Yunan felsefesinden tutun, İslam felsefesine, hatta daha yakına gelelim, Mevleviliğe, Hace Ahmet Yesevi’ye, Yunus Emre’ye kadar bütün inanışların temel hedefi “iyiliği” üstün kılmak, iyi olmak, erdem ve ahlakı egemen kılmaktır.
Sözgelimi, Mevlânâ, Tasavvufun ahlâkî boyutunu öne çıkarır. Bu açıdan onun ahlâk öğretisini belirginleştiren iyi ve kötü kavramları, aynı zamanda düşünürün İnsan-Tanrı-Kâinat anlayışını da ortaya koyar.

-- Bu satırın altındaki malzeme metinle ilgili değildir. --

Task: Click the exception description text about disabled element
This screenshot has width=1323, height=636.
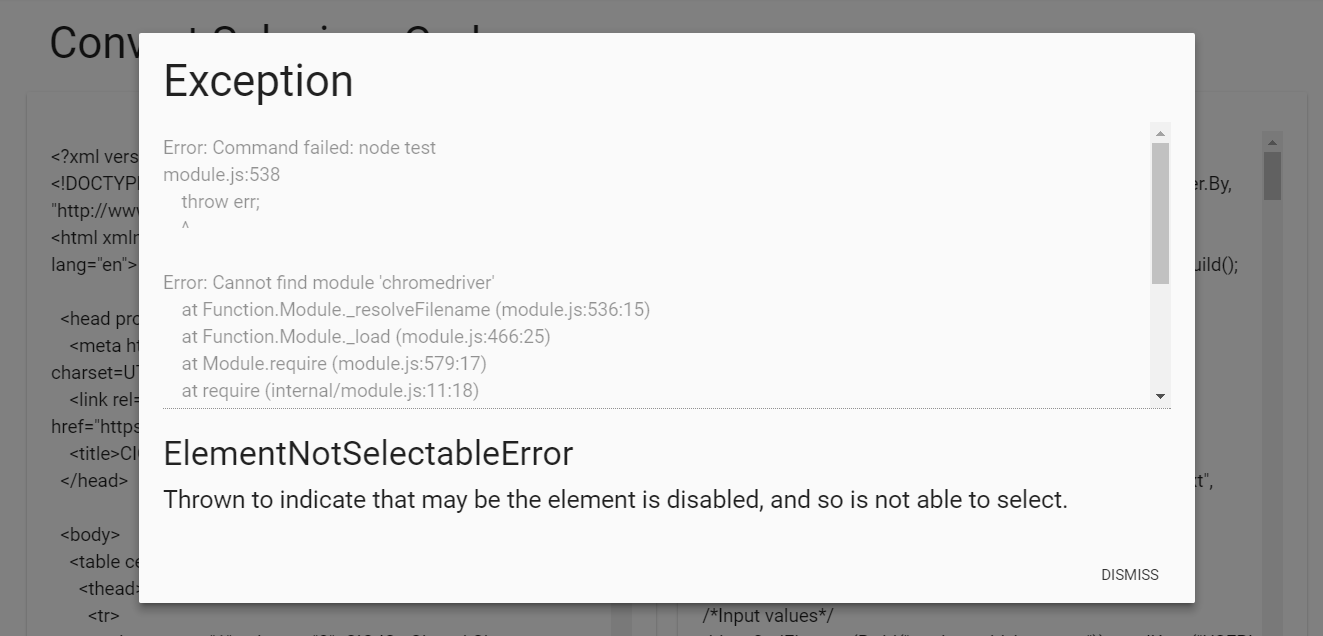Action: 616,499
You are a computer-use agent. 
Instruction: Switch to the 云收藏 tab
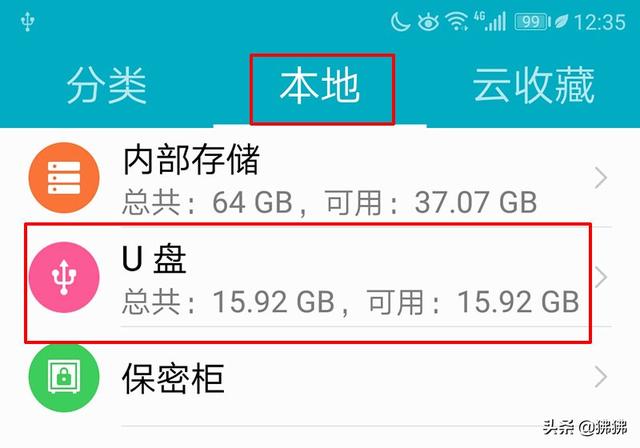[533, 86]
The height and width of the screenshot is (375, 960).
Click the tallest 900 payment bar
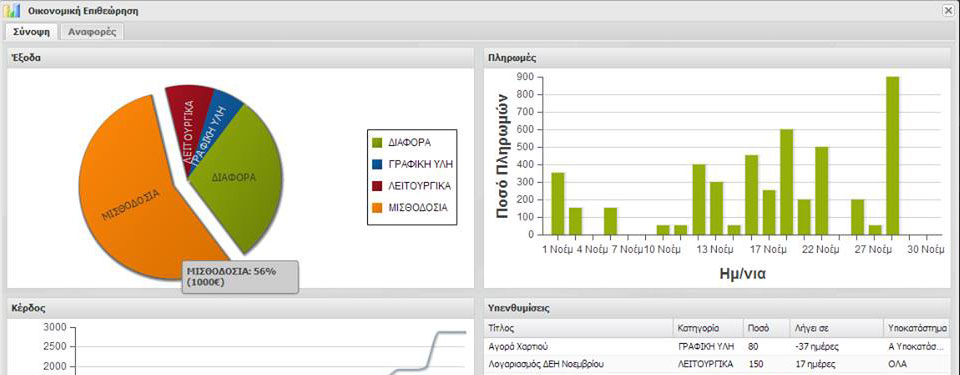pos(893,156)

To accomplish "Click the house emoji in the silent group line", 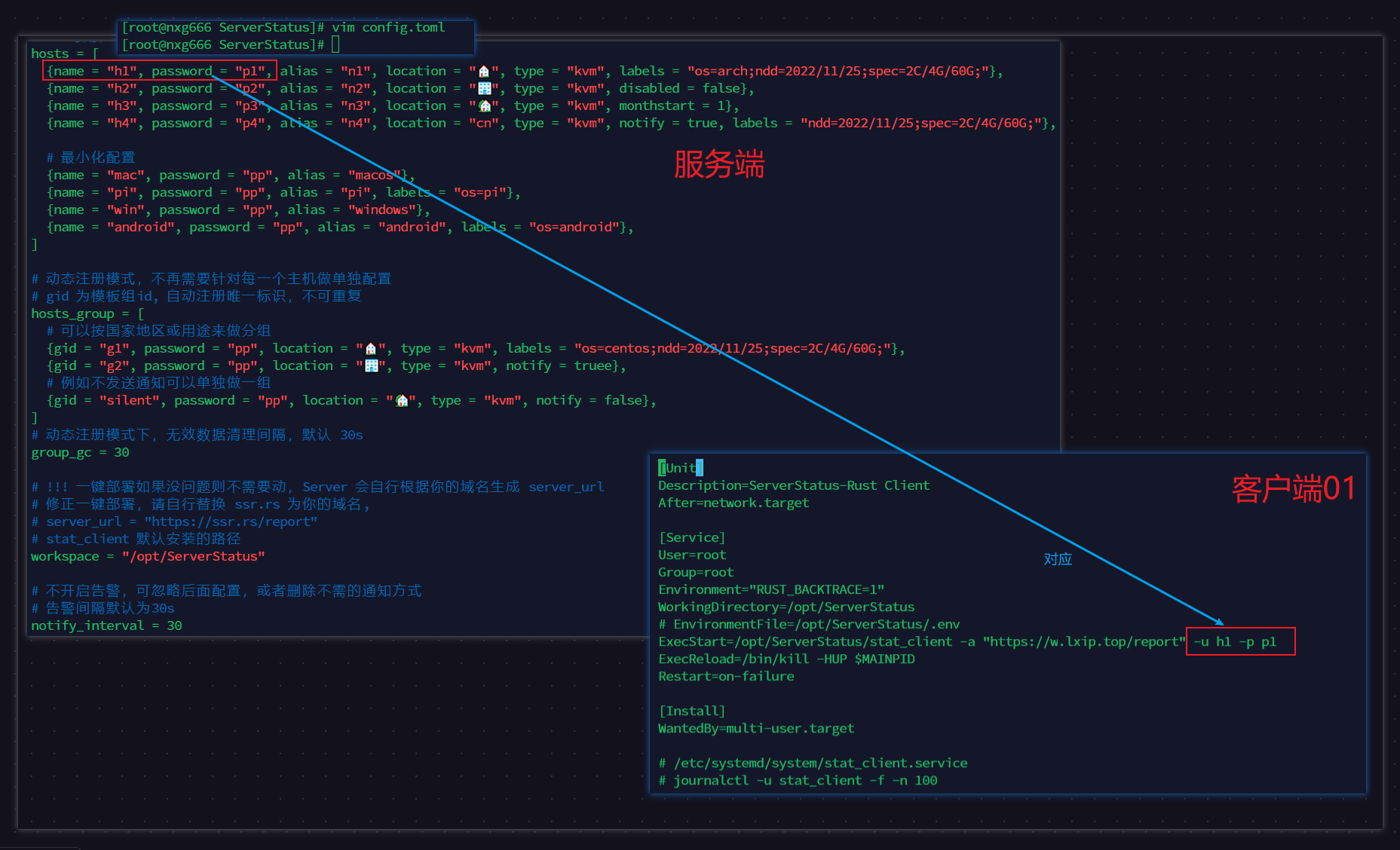I will [401, 401].
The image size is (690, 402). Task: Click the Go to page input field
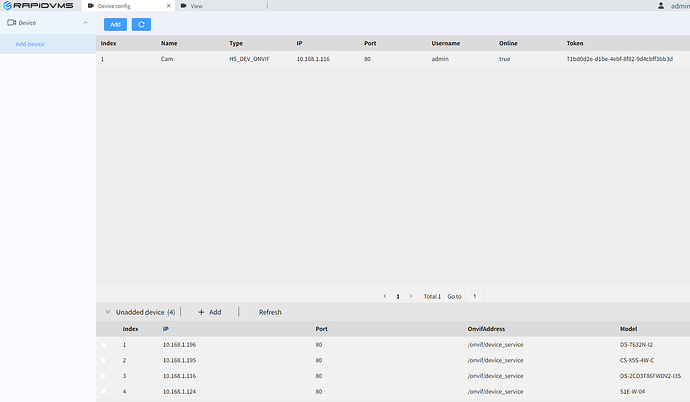tap(475, 297)
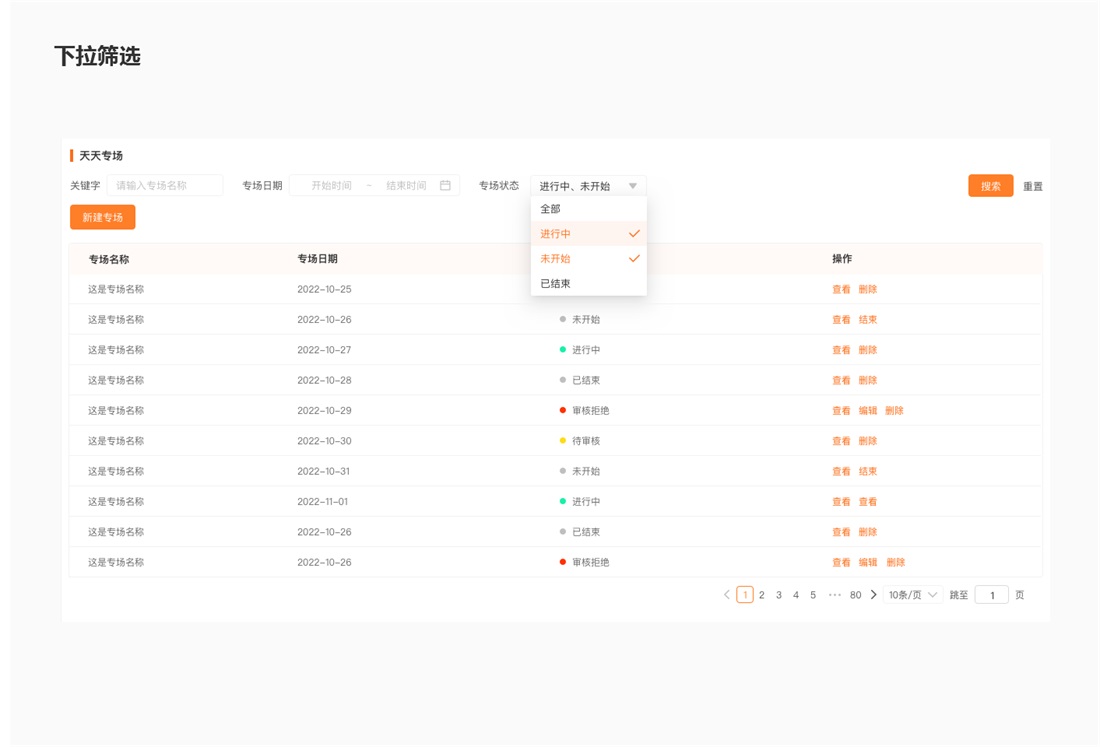Image resolution: width=1100 pixels, height=747 pixels.
Task: Click the previous page arrow in pagination
Action: (x=727, y=595)
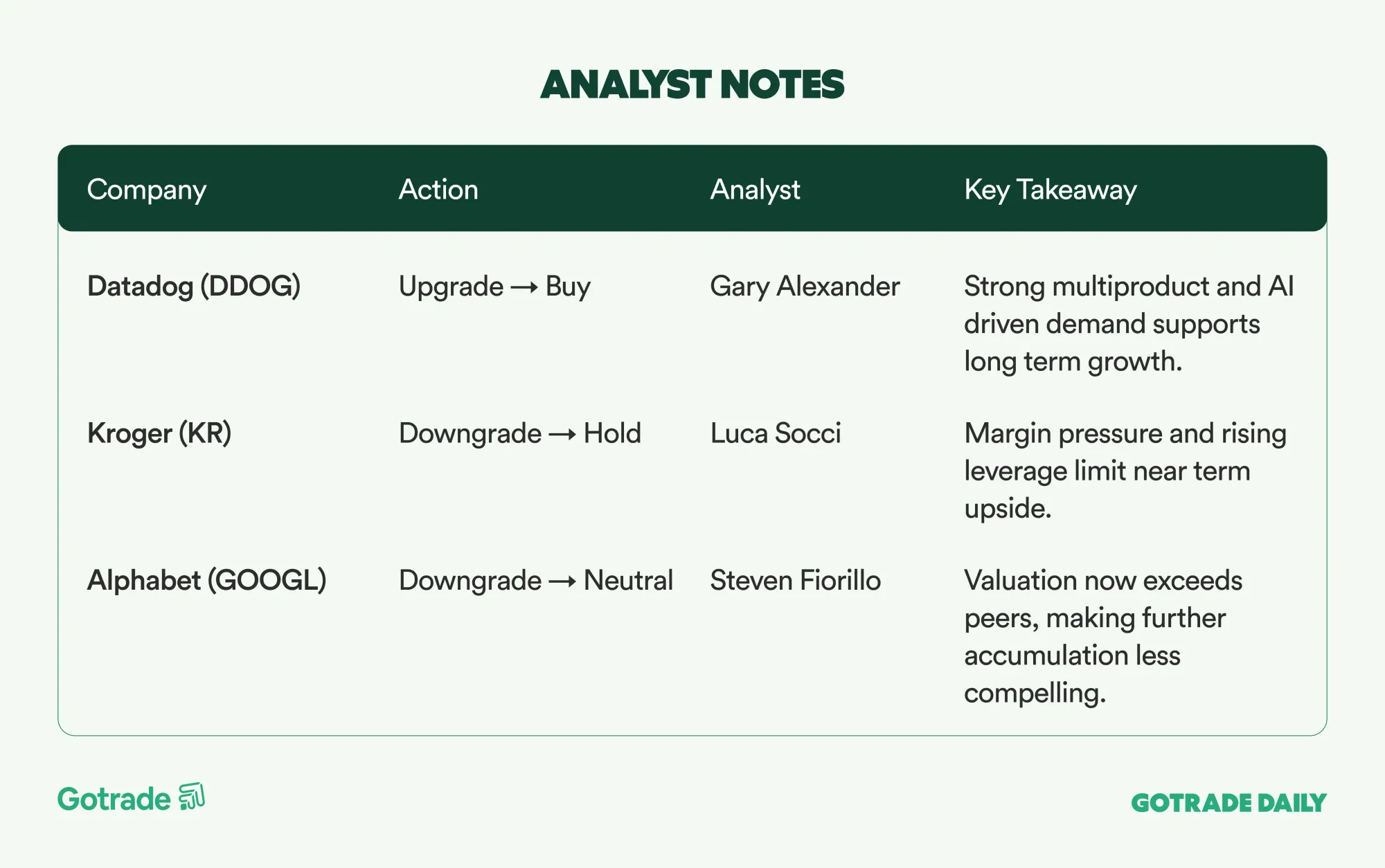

Hep şunu hayal ederim: Ahirette bir sinema ekranı olsa, insanoğlu yaradana hesap verirken o ekranda yaptıkları-yapmadıkları her şey ortaya konulsa ve bu dünyada hakkınızda “zan” da bulunanlar, söylemediğiniz sözleri söyleyenler, size sorulmadan hakkınızda hüküm verenler bu ekrandan “gerçekte” nelerin yaşandığını, nelerin olduğunu görseler ve utansalar.
Rabbimin onlara ceza vermesini zinhar istemem.
Tek dileğim “utanmaları”!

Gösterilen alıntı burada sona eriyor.